In a press conference on March 5, director Robert Redford explained that The Conspirator tells a story unknown connected to a story everybody knows. That’s what drew him to direct it, he said. He loves that the film is a blend of war drama, period film and legal drama. This brings interest and depth to the film.

Work on the film began quickly as Redford hoped to complete the filming in less than a year. Redford was heavily involved with the casting process, having started his own career as an actor. “I wanted McAvoy and Robin right off the bat,” said Redford. He also enjoyed working with Justin Long, who provides some comic relief in this thriller. “You had to keep reminding Justin that it was 1865,” said Redford.

Accurate landscapes, despite difficulty

The film was “very low budget” and seemed it might be impossible to make, seeing as the film team needed to recreate a vivid and accurate portrayal of 19th century, post-Civil War Washington. Redford claims it was “killer” to try to film historical landscapes.

Most of the landscapes were shot in Savannah, Georgia. The film team traveled from Rhode Island to Florida to find a location, but Savannah was the only one they could use. There was little space, and the locations were hard to duplicate because America has changed so much. Redford found the challenge was exciting.

In the [film’s production notes] (http://www.cinemareview.com/production.asp?prodid=6384), the filmmakers revealed that the effort to be accurate did not halt at the set and landscapes. Hours upon hours went into researching the facts of the story as well as information on the culture, fashion and jargon of the era. Solomon used the actual trial transcripts when writing the screenplay and a team of researchers went over the storyline and dialogue to ensure that it was as correct a representation as possible.
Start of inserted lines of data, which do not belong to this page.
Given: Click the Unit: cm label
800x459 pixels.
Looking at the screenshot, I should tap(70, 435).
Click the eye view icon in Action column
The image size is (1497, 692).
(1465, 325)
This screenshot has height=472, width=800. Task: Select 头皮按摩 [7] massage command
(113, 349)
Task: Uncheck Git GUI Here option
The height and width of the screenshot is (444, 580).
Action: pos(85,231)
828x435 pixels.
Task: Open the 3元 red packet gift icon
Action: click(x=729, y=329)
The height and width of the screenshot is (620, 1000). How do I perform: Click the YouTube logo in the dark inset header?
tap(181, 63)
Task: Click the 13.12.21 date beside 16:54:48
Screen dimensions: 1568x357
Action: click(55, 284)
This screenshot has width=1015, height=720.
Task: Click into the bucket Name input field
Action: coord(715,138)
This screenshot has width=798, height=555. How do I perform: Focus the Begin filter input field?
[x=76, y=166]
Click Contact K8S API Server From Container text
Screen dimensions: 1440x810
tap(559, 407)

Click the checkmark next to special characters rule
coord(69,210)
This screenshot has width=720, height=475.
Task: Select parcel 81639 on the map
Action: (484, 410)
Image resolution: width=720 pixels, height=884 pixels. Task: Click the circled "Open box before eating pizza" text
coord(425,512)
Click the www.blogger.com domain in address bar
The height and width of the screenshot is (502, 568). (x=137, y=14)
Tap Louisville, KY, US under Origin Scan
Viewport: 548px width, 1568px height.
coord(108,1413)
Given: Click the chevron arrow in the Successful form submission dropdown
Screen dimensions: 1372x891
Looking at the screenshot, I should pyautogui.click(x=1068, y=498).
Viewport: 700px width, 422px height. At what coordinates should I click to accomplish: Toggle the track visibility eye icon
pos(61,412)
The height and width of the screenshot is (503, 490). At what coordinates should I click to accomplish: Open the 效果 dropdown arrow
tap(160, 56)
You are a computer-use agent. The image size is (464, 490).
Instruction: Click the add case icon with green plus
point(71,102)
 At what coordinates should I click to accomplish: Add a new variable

Redford shared the writer and producer’s respect for sticking to the truth of history, describing himself as a “stickler” for accuracy. “It’s becoming more and more rare to be accurate…so it’s a big deal to me,” said Redford.

Redford claims he would not have produced the movie if it were a straight historical narrative, though. He was intrigued by the unique parallels it has to today’s world. While he says there are certainly political ramifications for present day, Redford would like the audience to discover these insights for itself. He believes political propaganda would’ve hurt the film, because it’s more about the story and characters.

Is The Conspirator worth seeing?

On their website, The American Film Company states that it is “founded on the belief that real life is often more compelling than fiction.” The Conspirator’s retelling of history shows this belief to be well-grounded. The film makes history come to life in a way that pleases the eye, stimulates the mind and moves the heart.

The cinematography, dialogue, settings and cast alone make the film worth seeing. The actors are fantastic and believable. They successfully play on a range of emotions, making the viewer laugh at one part, cry at another. The historical landscapes the team recreated are vivid, beautiful and raw. Redford’s use of lighting throughout the film is incredible.

The story is the real clincher, though. It is informative, teaching the audience the little-known but important events following a well-known trgedy. It is moving. It is relevant.

As the plot, characters and scenery pull the viewer into the past, he or she may suddenly find him or herself to have been viewing the present all the while. Having experienced another national disaster in 2001, Americans may be able to identify with the hurt, anger and indignation of the people and government officials in the movie. The question is, how far can those feelings take us in the quest for justice? Do they help or hinder it?

The Conspirator brings up important questions about justice, faith and politics, that are beneficial for anyone and everyone to ponder. The viewer will be entertained and enriched.